# Losing Spine Angle on Downswing!!!



## Parkenstein

Hey gang, I have started golfing again after a 5yr lay off. I video taped my swing and am having troubles "scrunching" my shoulders at impact and moving my spine away from the ball at impact. 

Can someone look at this and let me know your thoughts? I can still hit it 280 with my driver, but want to be more consistent. 

Thanks for any help!!!


----------



## Cajun

Your swing looks pretty good to me, but I'm a hacker at best. I would like to say welcome to Golf Forum though.


----------



## FrogsHair

Like Cajun posted "Welcome" to the forum. I am also no swing guru by any stretch of one's imagination. I lack consistency in my swing. As for your swing I see what you are talking about losing your spine angle. It looks like you turn down, and around on your back swing, and then turn forward and up on your return to the ball. I think I also see your lead foot's heel come up off the ground at, or near ball impact. The good part I see is your in to out, and back in swing at impact, with a pretty good release. That's good stuff. Myself to hold the correct posture, I focus on keeping my sternum the same distance from the ball during my complete swing. This allows me to get more of a level turn around my spine with no up and down motion. 
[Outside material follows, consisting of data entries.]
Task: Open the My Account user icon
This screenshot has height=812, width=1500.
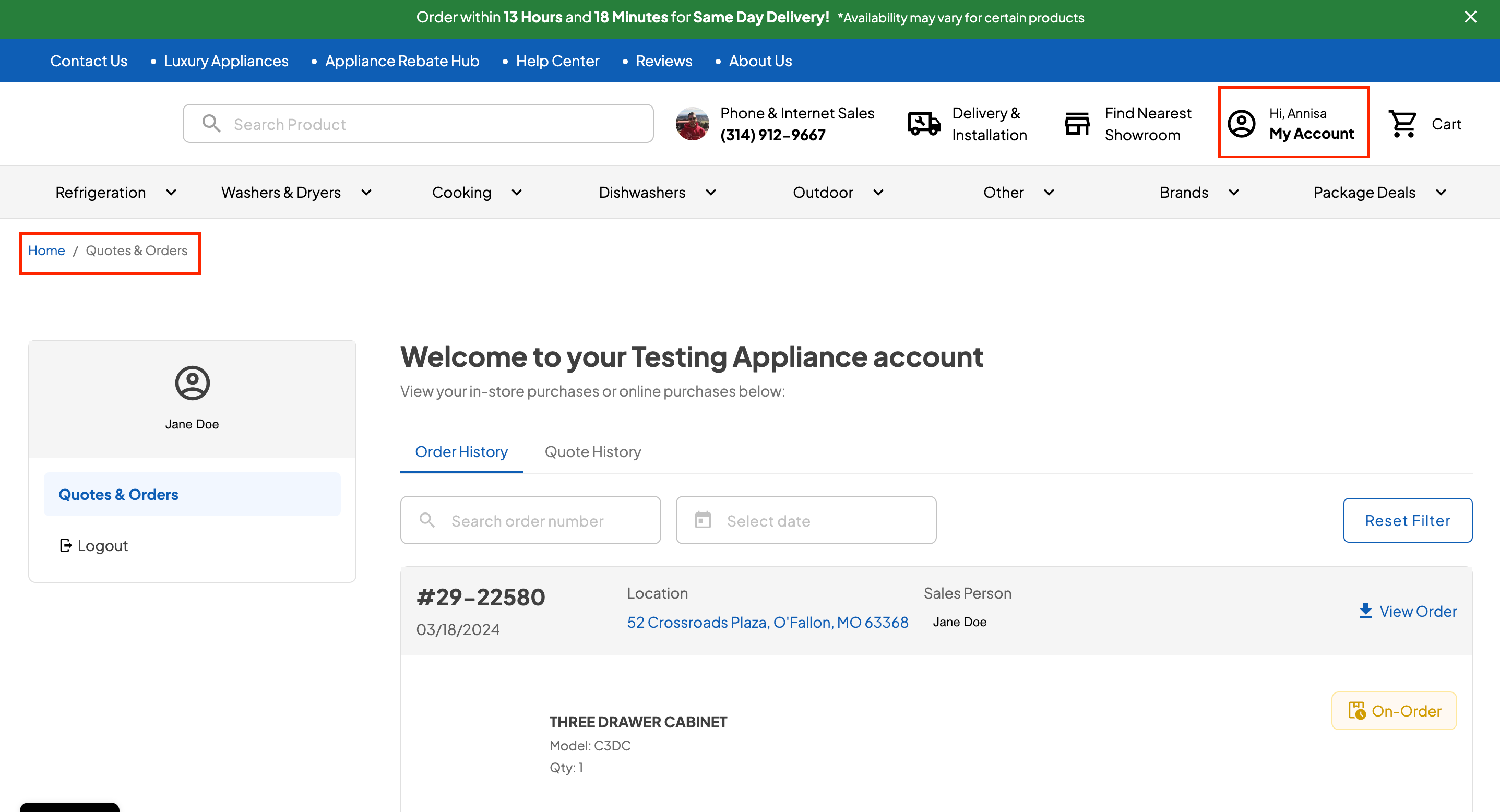Action: pyautogui.click(x=1242, y=123)
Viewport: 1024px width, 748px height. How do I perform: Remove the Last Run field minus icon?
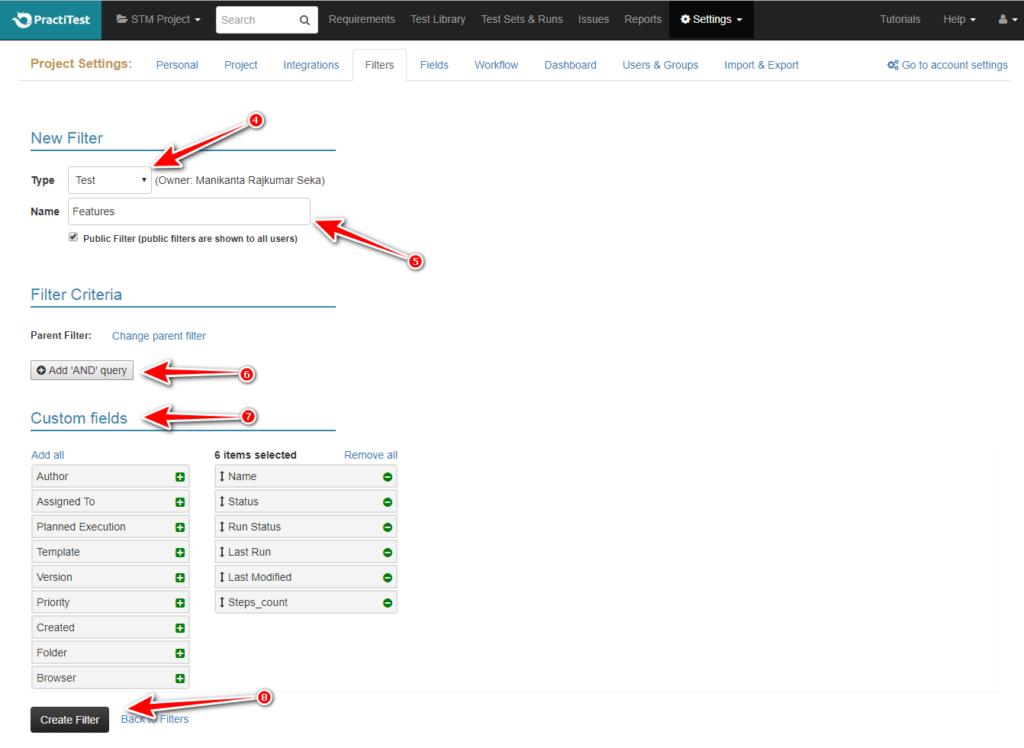tap(385, 551)
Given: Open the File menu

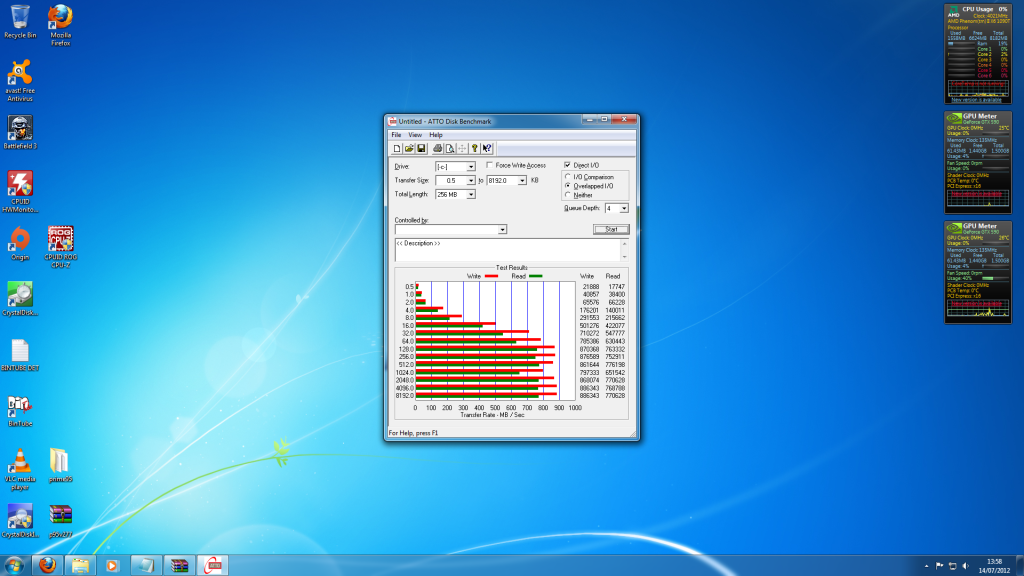Looking at the screenshot, I should [x=396, y=135].
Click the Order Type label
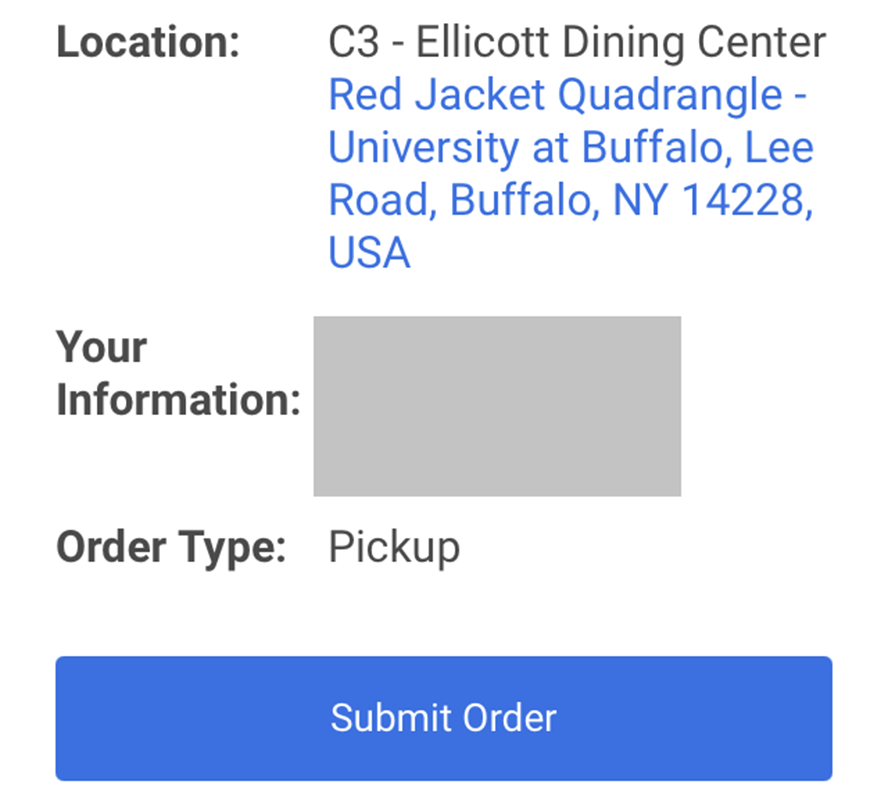 coord(171,547)
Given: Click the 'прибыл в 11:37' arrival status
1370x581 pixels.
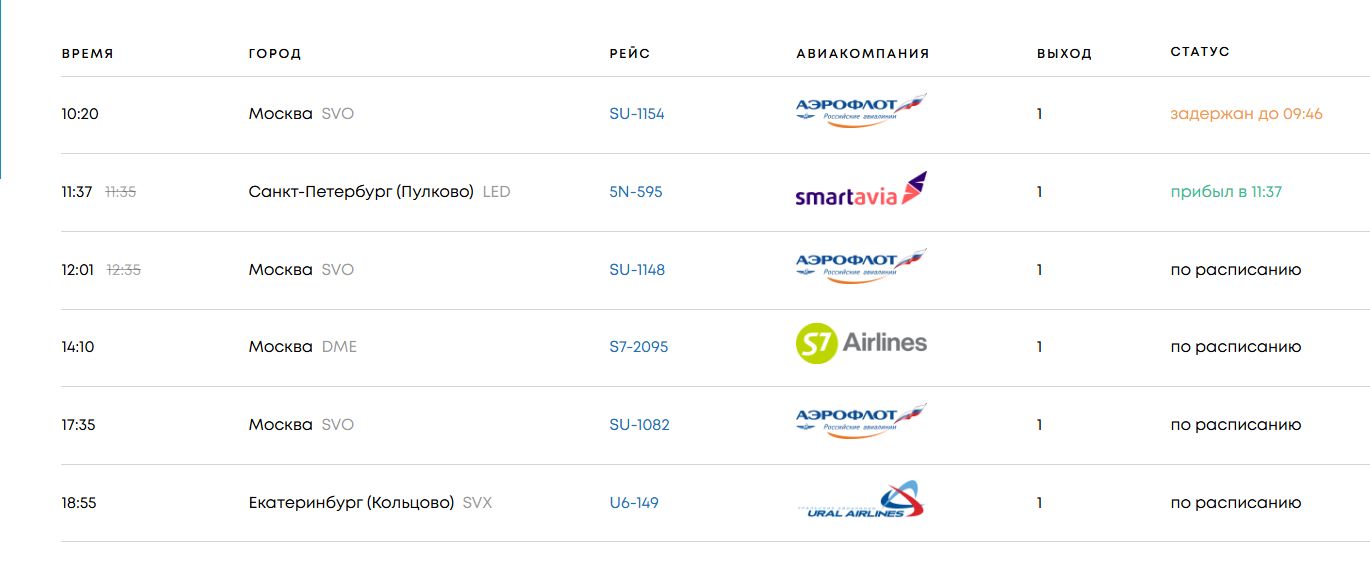Looking at the screenshot, I should (1226, 192).
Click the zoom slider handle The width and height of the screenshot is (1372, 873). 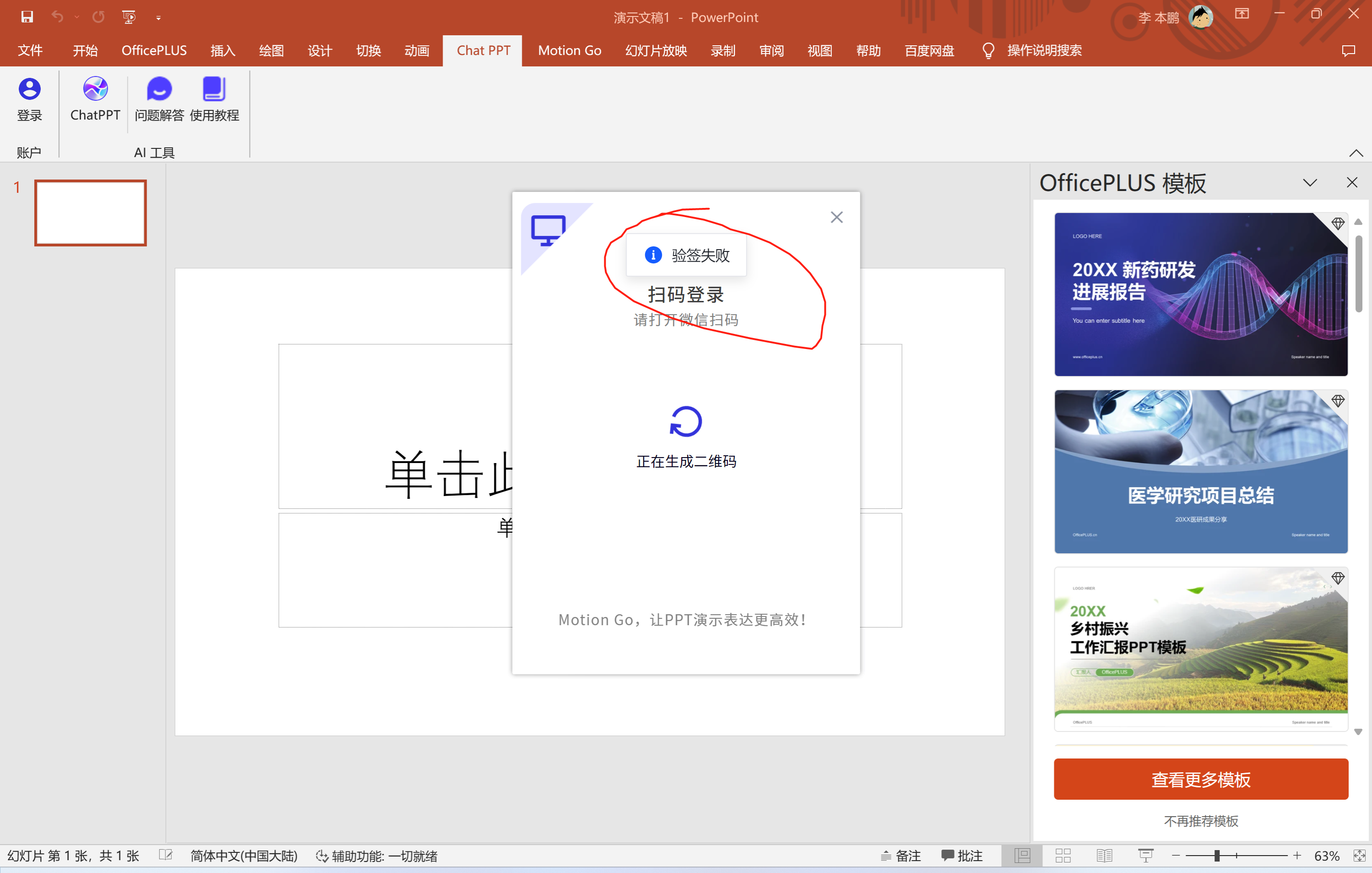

I guess my questions are, what are your normal ball flights, and ball impacts? The one in the video looks pretty good. I wish I could hit that shot all the time. If you are hitting the ball 280+/-, and keeping the ball in play, most of the time, why change your swing? Another question might be are you having problems with your iron shots? Maybe some fat, or thin shots? Except for those professionals who are mimicking their shared instructor's teachings, most of them don't swing the same way as the other pros do. The only part of the swing they all have in common is their correct impact position into the ball. Sometimes that's not even the same when you see them hit an errant shot. My point is if you are hitting long, good shots, most of the time you have a good impact position. How you get to that good impact position is no big deal.


----------



## Parkenstein

Thanks guys for the info. Frog, that does make sense. I used to hit a fade, but since I started back I hit a draw. The problem I have had is that I sometimes have a hook, it starts down the line and moves left from there. 

I am thinking as I drift back at impact, that is causing me to cross the line, and come more outside in. 

I really appreciate the comments. I will start working on keeping my sternum still on the downswing and try not to move my head at all.


----------



## Ringer

You're loosing it because you gain it during the swing. This puts you closer to the ball at the top of your back-swing and if you were to keep it there you'd hit turf before the ball.

Where would you say your weight is at the setup, transition, impact, and finish?

Looks like the right hip is going toward the ball more than the target on the forward swing. This causes a problem because now your hands cannot approach the ball from the inside very easily. The hip is in the way. So you could only do two things here, either swing steeply and with a cut, or pull away from the ball and try to get the club to travel on a shallower plane potentially hitting the ball from the inside.

I don't think there is all that much wrong in your swing. Perhaps some setup issues and a direction the right hip is going that causes some interference.


----------